What this exercise asks:
- 1) Please read the doseq thread and decide whether each statement agrees with it: (a) the original doseq implementation wins for larger chunked collections with smaller binding counts; (b) the error was reproduced with jdk 1.7; (c) the existing doseq adds roughly 240 bytes of bytecode per binding. Answer yes or no for each and quote the deciding words.
- 2) Continue the doseq thread, starting after its last sentence.

Welcome! Please see the About page for a little more info on how this works.

0 votes
in Clojure by

Important Perf Note the new impl is faster for collections that are custom-reducible but not chunked, and is also faster for large numbers of bindings. The original implementation is hand tuned for chunked collections, and wins for larger chunked coll/smaller binding count scenarios, presumably due to the fn call/return tracking overhead of reduce. Details are in the comments.
Screened By
Patch doseq.patch

`
user=> (def a1 (range 10))

'user/a1

user=> (doseq [x1 a1 x2 a1 x3 a1 x4 a1 x5 a1 x6 a1 x7 a1 x8 a1] (do))
CompilerException java.lang.ClassFormatError: Invalid method Code length 69883 in class file user$eval1032, compiling:(NO_SOURCE_PATH:2:1)
`

While this example is silly, it's a problem we've hit a couple of times. It's pretty surprising when you have just a couple of lines of code and suddenly you get the code length error.

15 Answers

0 votes
by

Comment made by: hiredman

reproduces with jdk 1.8.0 and clojure 1.6

0 votes
by

Comment made by: bronsa

A potential fix for this is to make doseq generate intermediate fns like for does instead of expanding all the code directly.

0 votes
by

Comment made by: gshayban

Existing doseq handles chunked-traversal internally, deciding the
mechanics of traversal for a seq.  In addition to possibly conflating
concerns, this is causing a code explosion blowup when more bindings are
added, approx 240 bytes of bytecode per binding (without modifiers).

This approach redefs doseq later in core.clj, after protocol-based
reduce (and other modern conveniences like destructuring.)

Supplied information:
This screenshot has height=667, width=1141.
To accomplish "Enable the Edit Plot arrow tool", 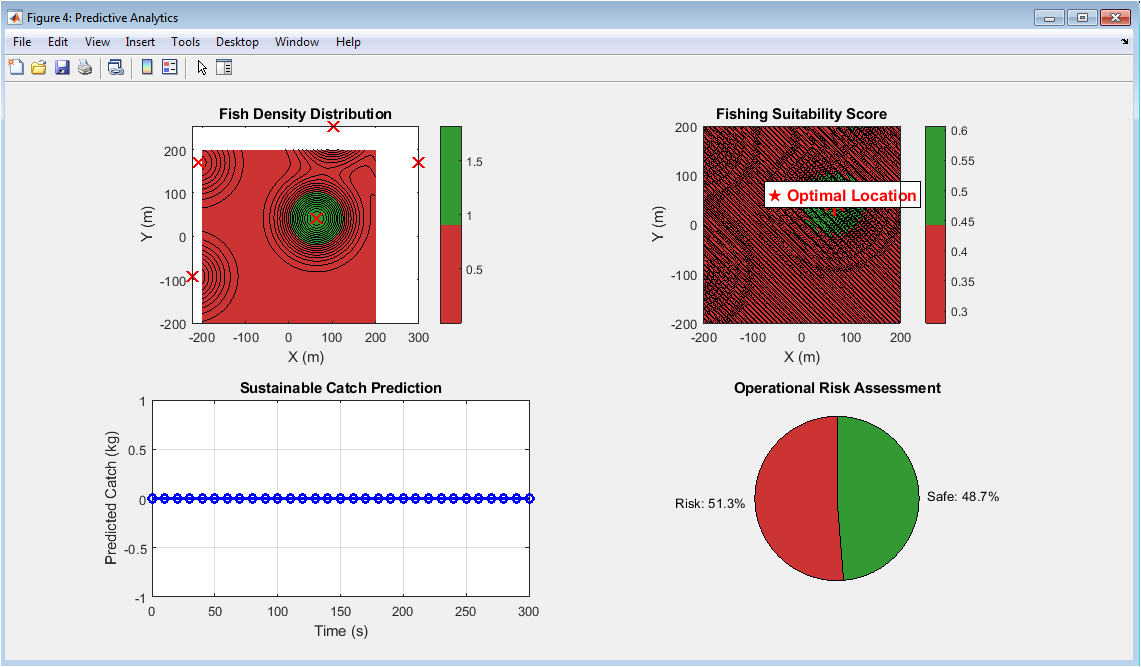I will (202, 67).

Expected responses:
- 1)
(a) Yes: "The original implementation is hand tuned for chunked collections, and wins for larger chunked coll/smaller binding count scenarios"
(b) No: "reproduces with jdk 1.8.0 and clojure 1.6"
(c) Yes: "approx 240 bytes of bytecode per binding (without modifiers)"

- 2)
It supports the existing :let, :while, and :when modifiers.

New is a stronger assertion that modifiers cannot come before binding
expressions.  (Same semantics as let, i.e. left to right)

valid:  (link: x coll :when (foo x))
invalid: (link: :when (foo x) x coll)

This implementation does not suffer from the code explosion problem.
About 25 bytes of bytecode + 1 fn per binding.

Implementing this without destructuring was not a party, luckily reduce
is defined later in core.
0 votes
by

Comment made by: jafingerhut

For anyone reviewing this patch, note that there are already many tests for correct functionality of doseq in file test/clojure/test_clojure/for.clj. It may not be immediately obvious, but every test for 'for' defined with deftest-both is a test for 'for' and also for 'doseq'.

Regarding the current implementation of doseq: it in't simply that it is too many bytes per binding, it is that the code size doubles with each additional binding. See these results, which measures size of the macroexpanded form rather than byte code size, but those two things should be fairly linearly related to each other here:

`
(defn formsize [form]
(count (with-out-str (print (macroexpand form)))))

user=> (formsize '(doseq [x (range 10)] (print x)))
652
user=> (formsize '(doseq [x (range 10) y (range 10)] (print x y)))
1960
user=> (formsize '(doseq [x (range 10) y (range 10) z (range 10)] (print x y z)))
4584
user=> (formsize '(doseq [x (range 10) y (range 10) z (range 10) w (range 10)] (print x y z w)))
9947
user=> (formsize '(doseq [x (range 10) y (range 10) z (range 10) w (range 10) p (range 10)] (print x y z w p)))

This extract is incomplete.